Gregorian Calendar – Concept, history and composition

We explain what the Gregorian calendar is and the origin of its name. Also, how it was composed and a bit of its history.

Gregorian calendar
The Gregorian calendar name comes from Pope Gregory XIII.

What is the Gregorian calendar?

The Gregorian calendar is known as the calendar originating in Europe, currently accepted throughout the world since it replaced the Julian calendar in the year 1582. Its name comes from Pope Gregory XIII (1505-1585), who was its most important promoter, especially through the papal bull Inter very serious (1582).

This calendar was adopted by Spain, Italy, and Portugal in that same year, but met resistance in the Anglo-Saxon world, especially Great Britain and its colonies, until 1752. It is currently the world calendar, and was the product of studies sent to the Holy See by academics from the University of Salamanca, as a way of carrying out the agreements of the Council of Trent (1545-1563) to improve and complete the Julian calendar existing since 46 BC.

There was already a lag in calendar matters since the Council of Nicea (325), due to an inaccurate count of the days of the year, which produced a variation of 10 days per year. To solve this, a Calendar Commission was appointed headed by astronomers Cristóbal Clavio and Luis Lilio, the first a Jesuit mathematician and the second one of the main authors of the Gregorian calendar.
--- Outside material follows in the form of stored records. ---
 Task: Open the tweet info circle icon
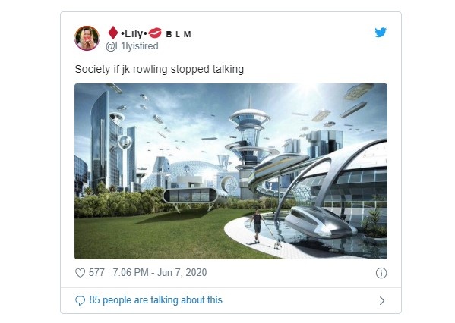point(381,273)
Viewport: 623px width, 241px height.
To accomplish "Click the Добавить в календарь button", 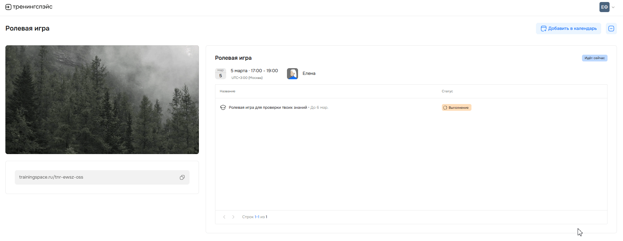I will pos(569,29).
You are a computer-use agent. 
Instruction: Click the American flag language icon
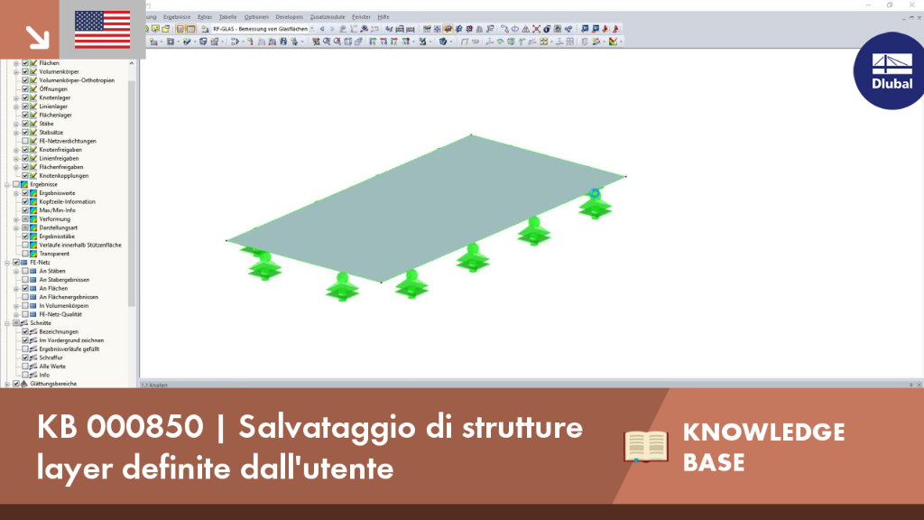point(103,30)
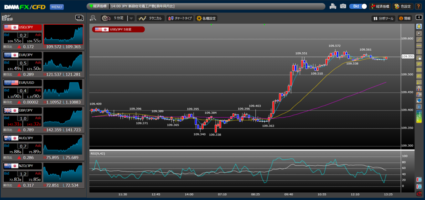425x200 pixels.
Task: Toggle the Bid/Ask price switch
Action: tap(358, 6)
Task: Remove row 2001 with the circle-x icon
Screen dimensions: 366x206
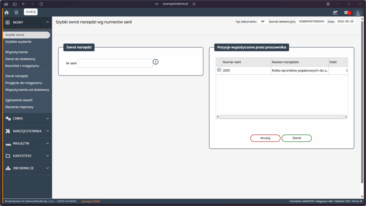Action: 219,70
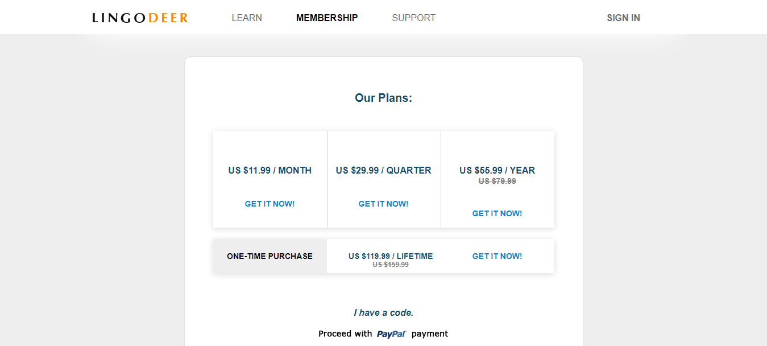
Task: Get the $11.99 monthly plan
Action: [x=270, y=203]
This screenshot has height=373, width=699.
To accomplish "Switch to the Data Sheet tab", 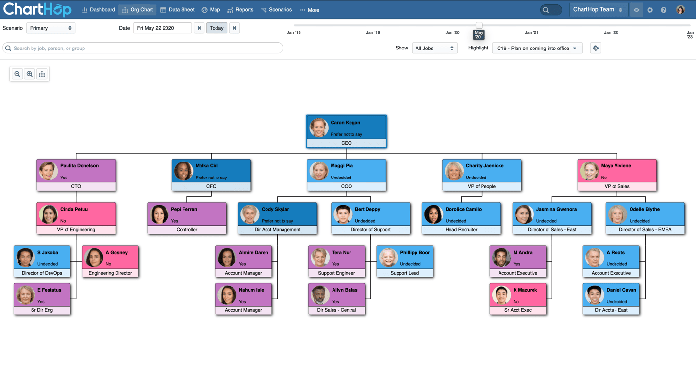I will (177, 9).
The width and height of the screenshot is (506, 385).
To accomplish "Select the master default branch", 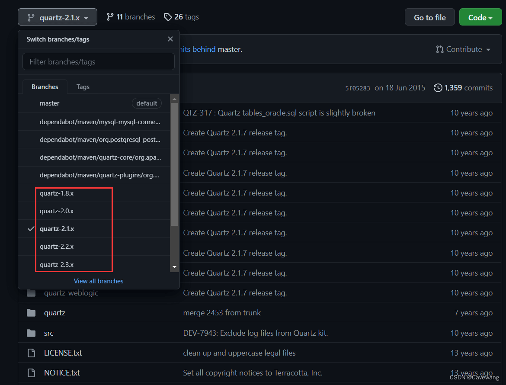I will 50,103.
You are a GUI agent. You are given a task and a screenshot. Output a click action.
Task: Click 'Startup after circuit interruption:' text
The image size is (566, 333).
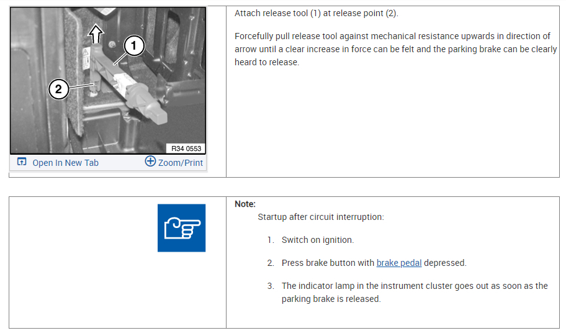321,217
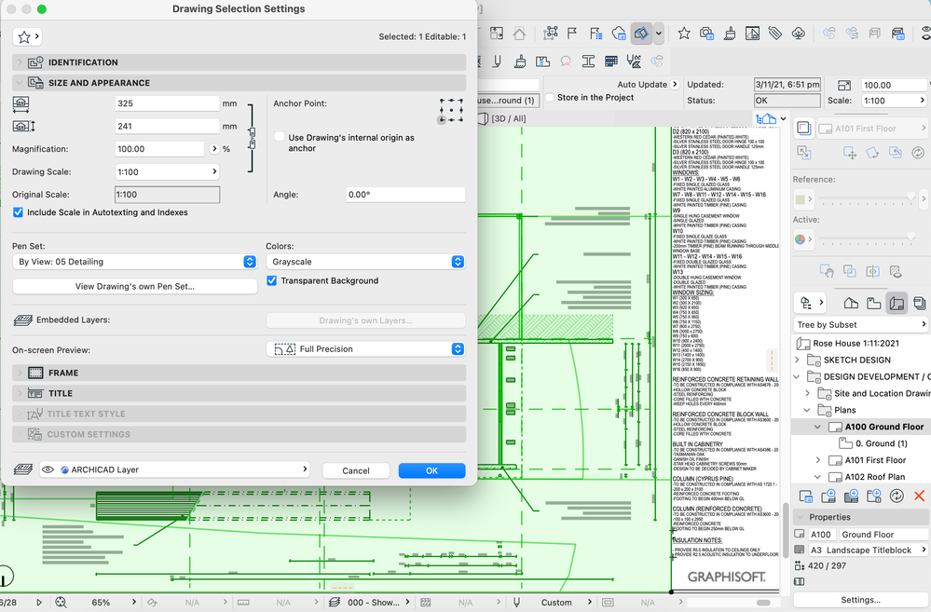Click the red delete X in navigator
The height and width of the screenshot is (612, 931).
pos(920,496)

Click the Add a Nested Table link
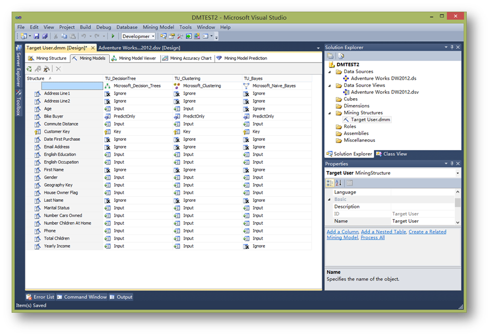tap(383, 232)
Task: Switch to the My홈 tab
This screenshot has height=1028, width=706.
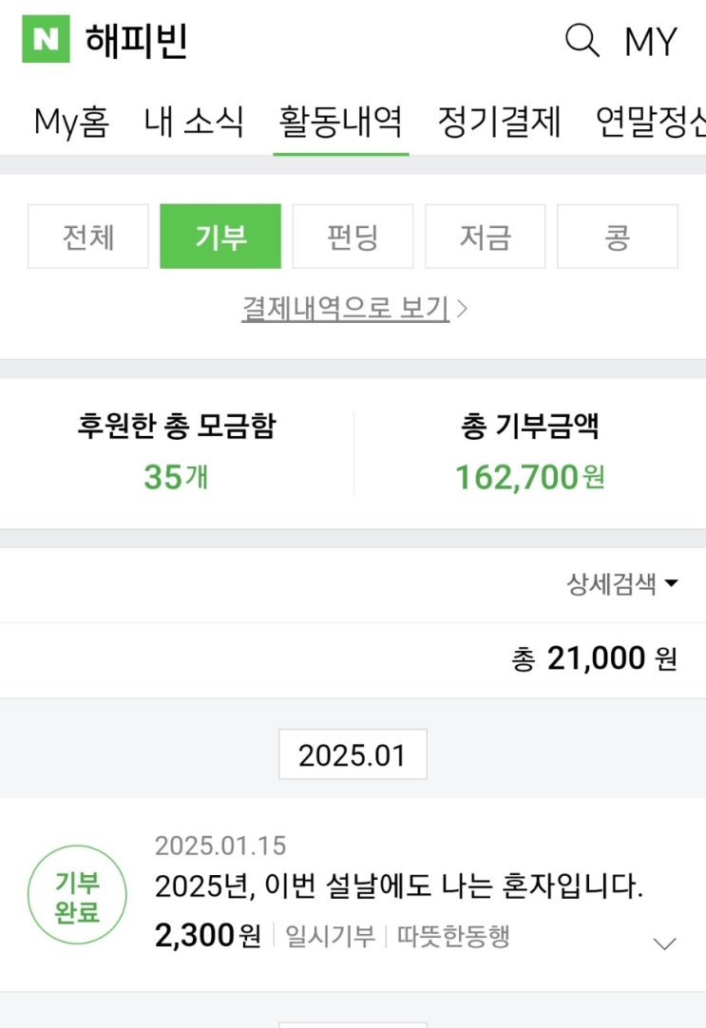Action: [71, 122]
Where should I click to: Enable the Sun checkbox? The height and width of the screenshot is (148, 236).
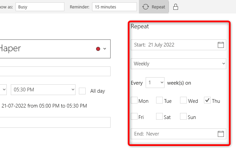point(183,116)
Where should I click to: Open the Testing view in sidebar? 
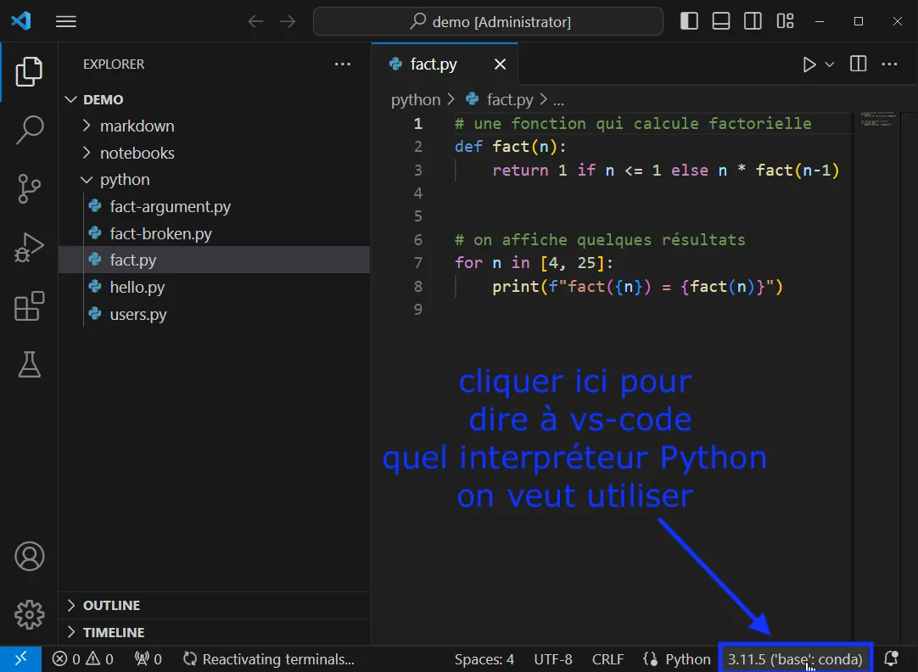coord(30,365)
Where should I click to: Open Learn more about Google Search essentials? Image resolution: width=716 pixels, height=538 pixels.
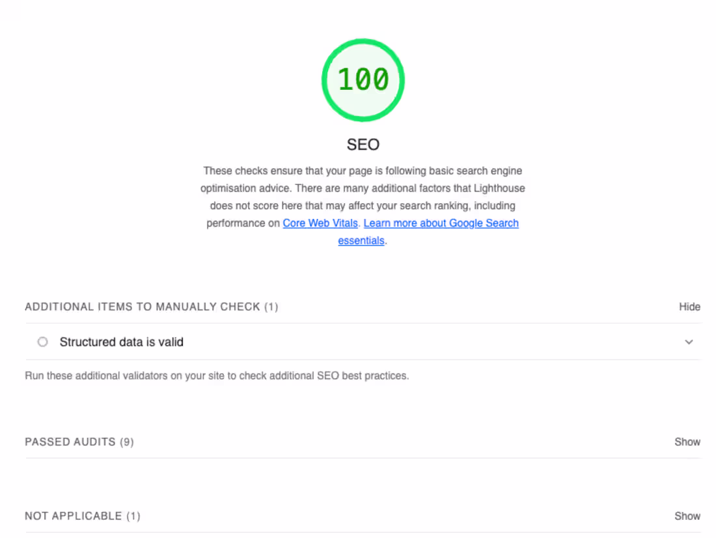click(441, 223)
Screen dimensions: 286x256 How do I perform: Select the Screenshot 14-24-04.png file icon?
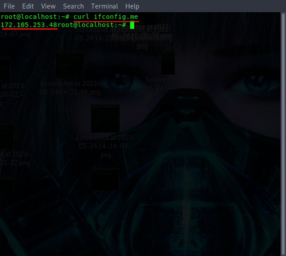point(105,118)
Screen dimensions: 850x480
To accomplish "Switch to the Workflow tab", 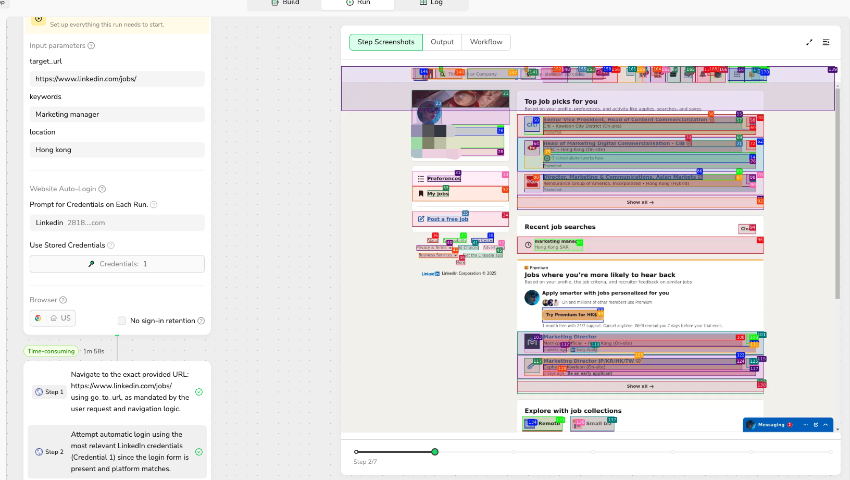I will (486, 42).
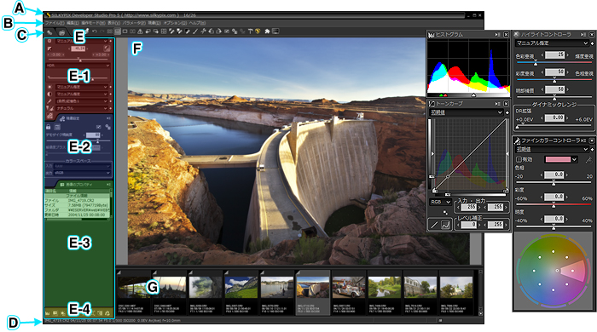
Task: Click the puzzle piece plugin icon
Action: 267,31
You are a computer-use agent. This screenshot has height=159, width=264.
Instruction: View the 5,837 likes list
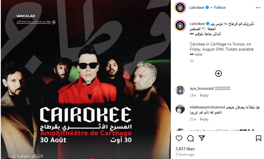[185, 149]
The new calendar solved the temporal accuracy problems by proposing that the year have 365 days (actually 365.2425 days), and that instead of having a leap year every four years, that is, 366 days, as proposed by the Julian calendar, we would have leap years when their last two figures are divisible by 4 or 400, except for multiples of 100.

This, mathematically, implies an advance of ½ minute every 3300 years, which in human life time does not seem to mean much, but in the long run it also brings problems since the speed of rotation of the Earth tends to slow down over time, due to to the lunar force of attraction. This has been determined from sustained measurement by atomic clocks, but it is not too problematic in practical terms.

Instead, the month-to-month discrepancy of the number of business days (work), between 24 and 27 depending on the number of weeks in each month (depending on whether you have 30 or 31 days, or 28 or 29 for February). This implies that, in the long term, our calendar will require, far into the future, further adjustments to regain its accuracy.